* **Short exercise**
Write out the part of the data that opens with the line containing "Select the EURUSDb row in Market Watch" and runs to the end of the data, both ends included, and leave the pictures out.

[Extracted material start]

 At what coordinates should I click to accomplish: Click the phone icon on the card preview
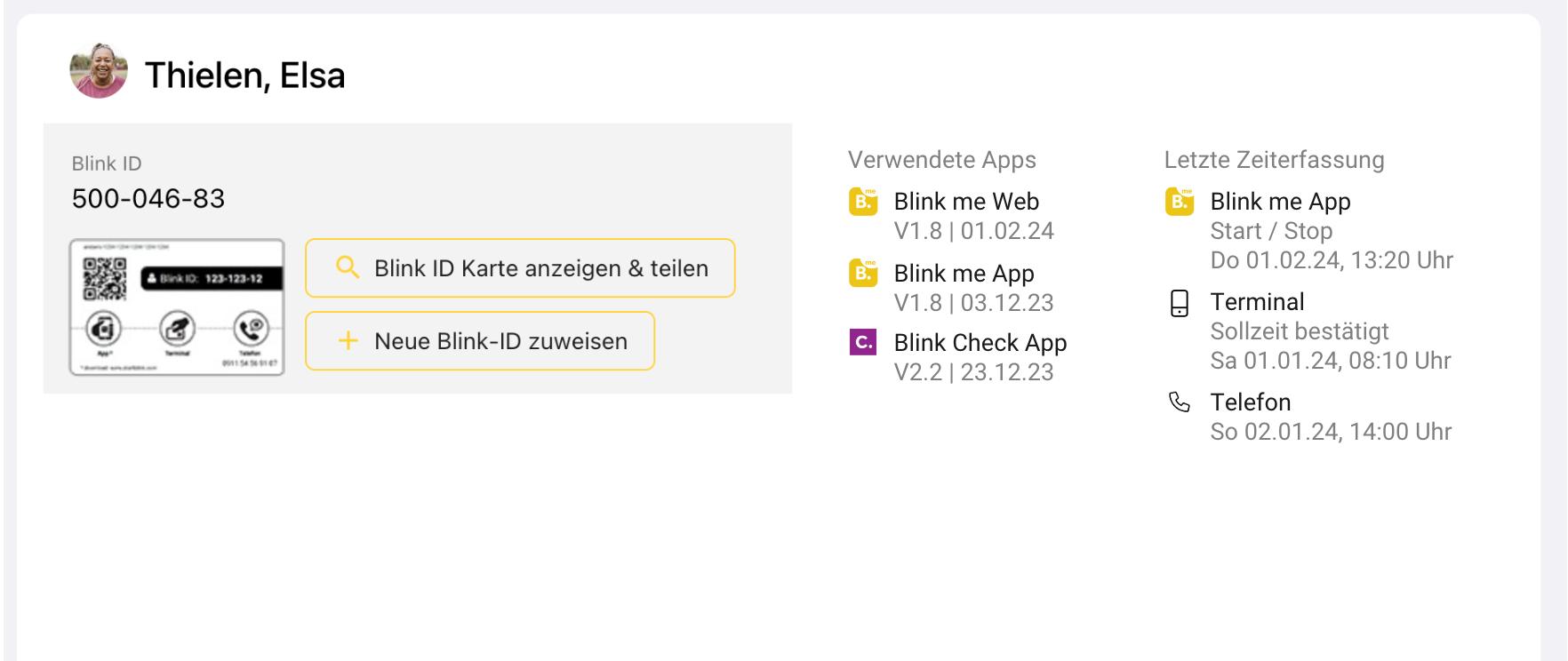coord(252,328)
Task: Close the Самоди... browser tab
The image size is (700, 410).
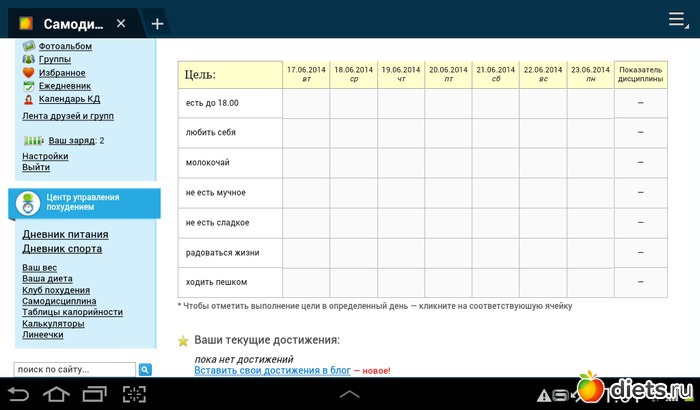Action: point(121,23)
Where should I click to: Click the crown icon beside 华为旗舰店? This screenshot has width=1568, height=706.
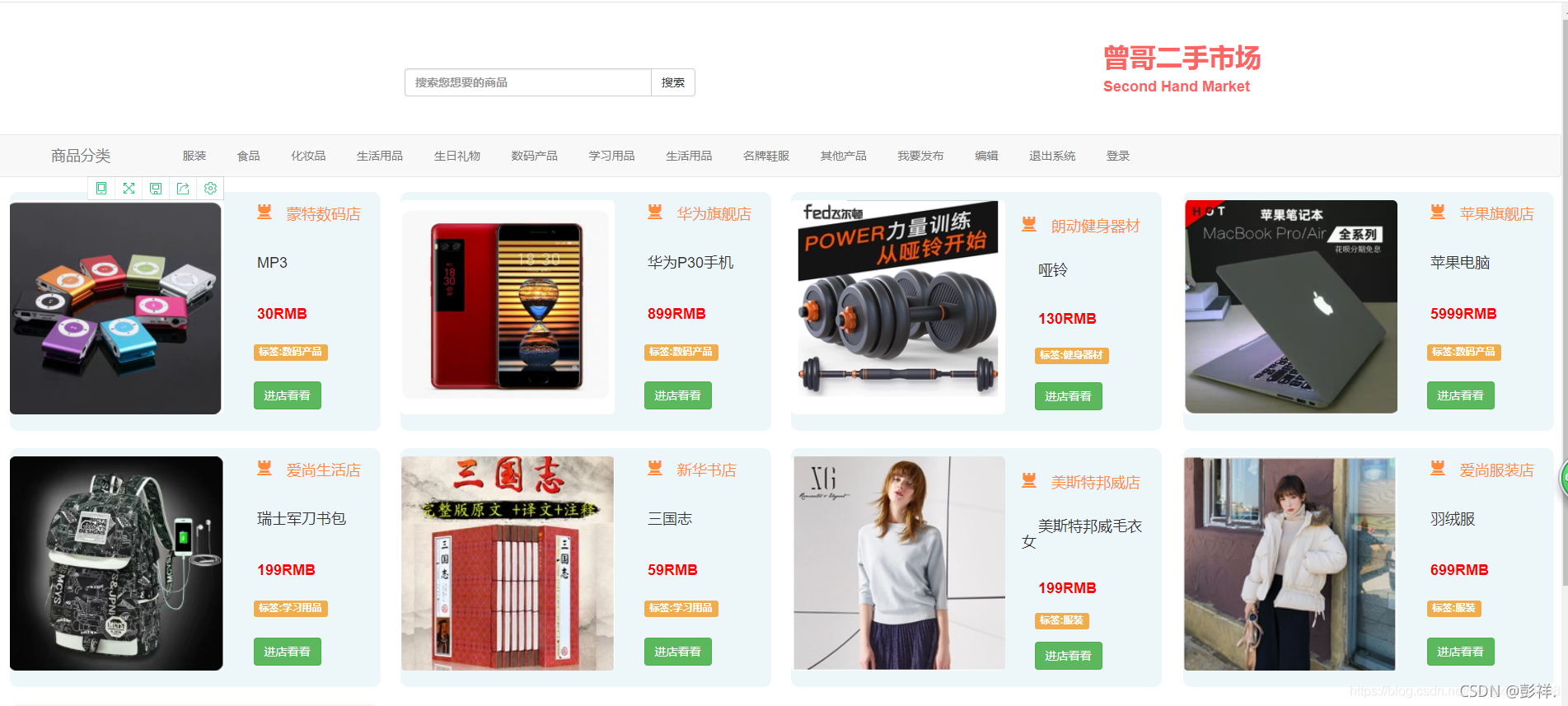coord(655,213)
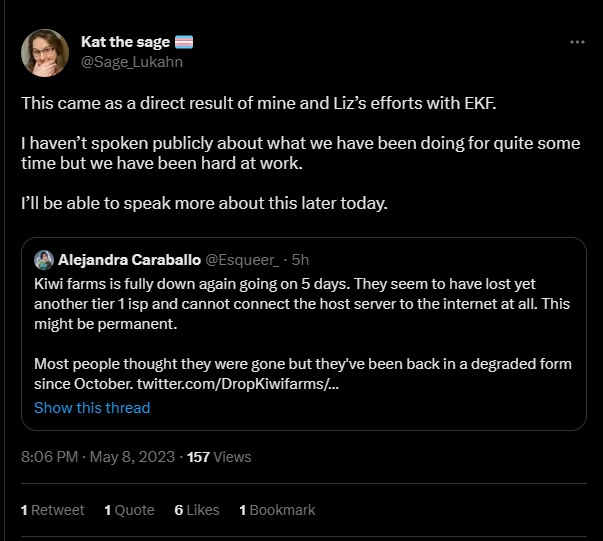
Task: Click the trans flag emoji beside name
Action: (183, 42)
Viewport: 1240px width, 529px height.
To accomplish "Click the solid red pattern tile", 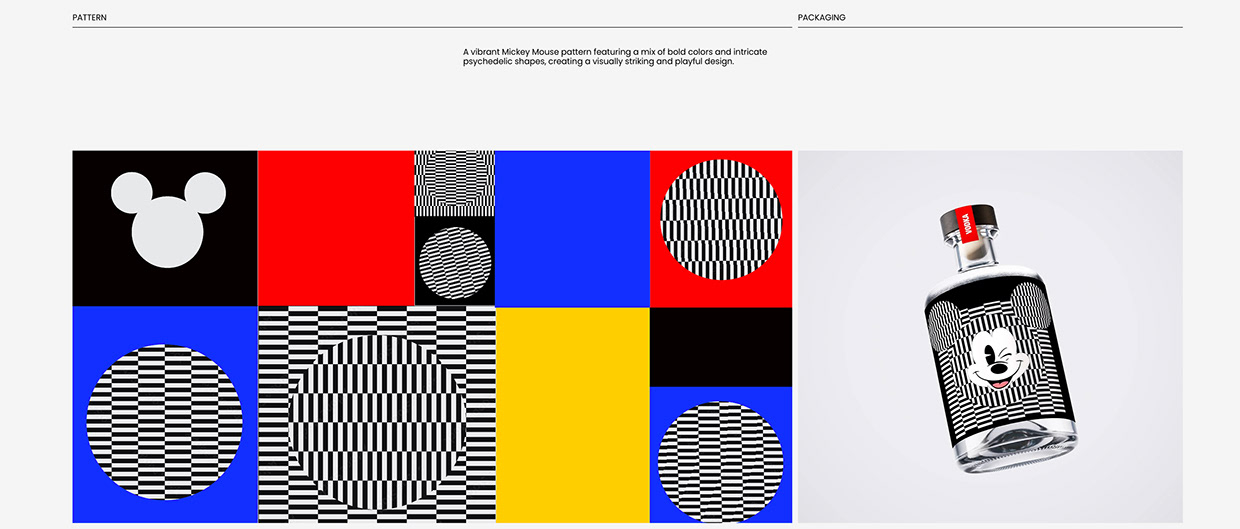I will 335,228.
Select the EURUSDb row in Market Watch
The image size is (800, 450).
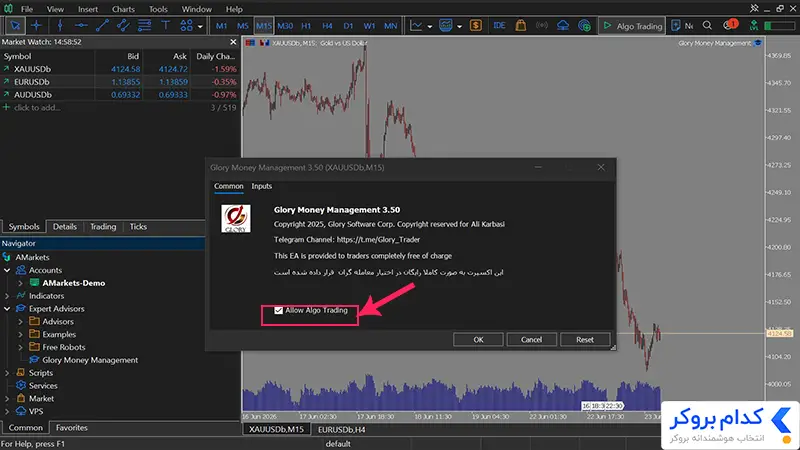[120, 82]
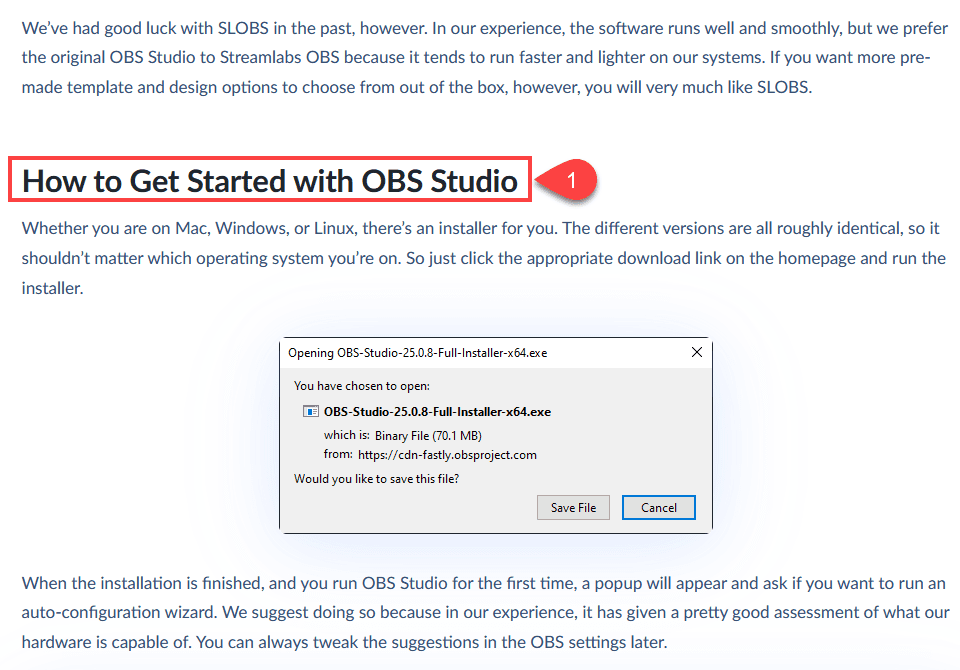Click the Binary File (70.1 MB) text
Screen dimensions: 960x670
pyautogui.click(x=428, y=435)
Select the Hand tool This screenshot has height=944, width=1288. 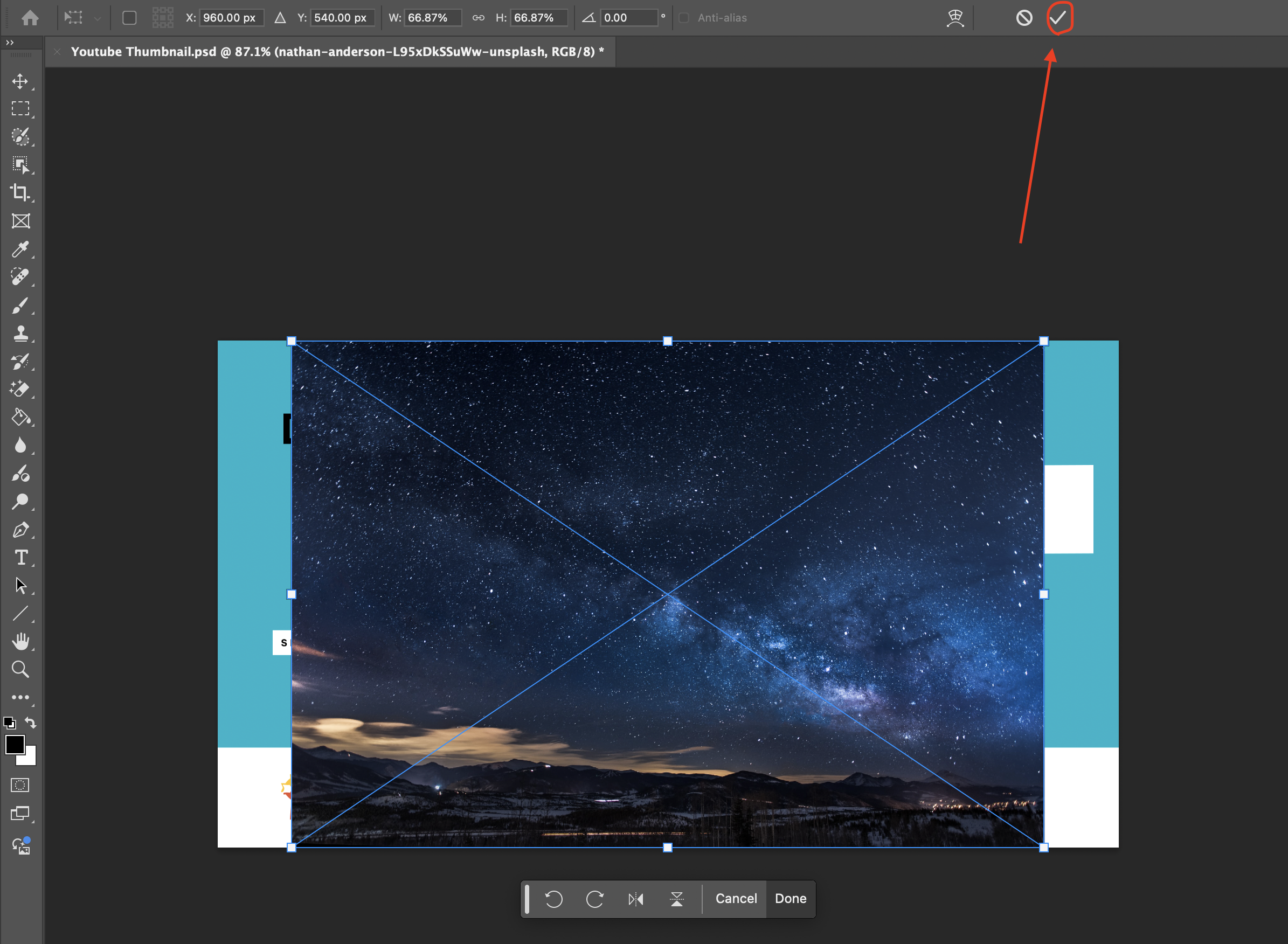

[Extracted material end]

* **Solution**
Select the EURUSDb row in Market Watch
The image size is (800, 450).
[120, 82]
Click the Binary File (70.1 MB) text
Screen dimensions: 960x670
pyautogui.click(x=428, y=435)
Select the Hand tool This screenshot has height=944, width=1288. 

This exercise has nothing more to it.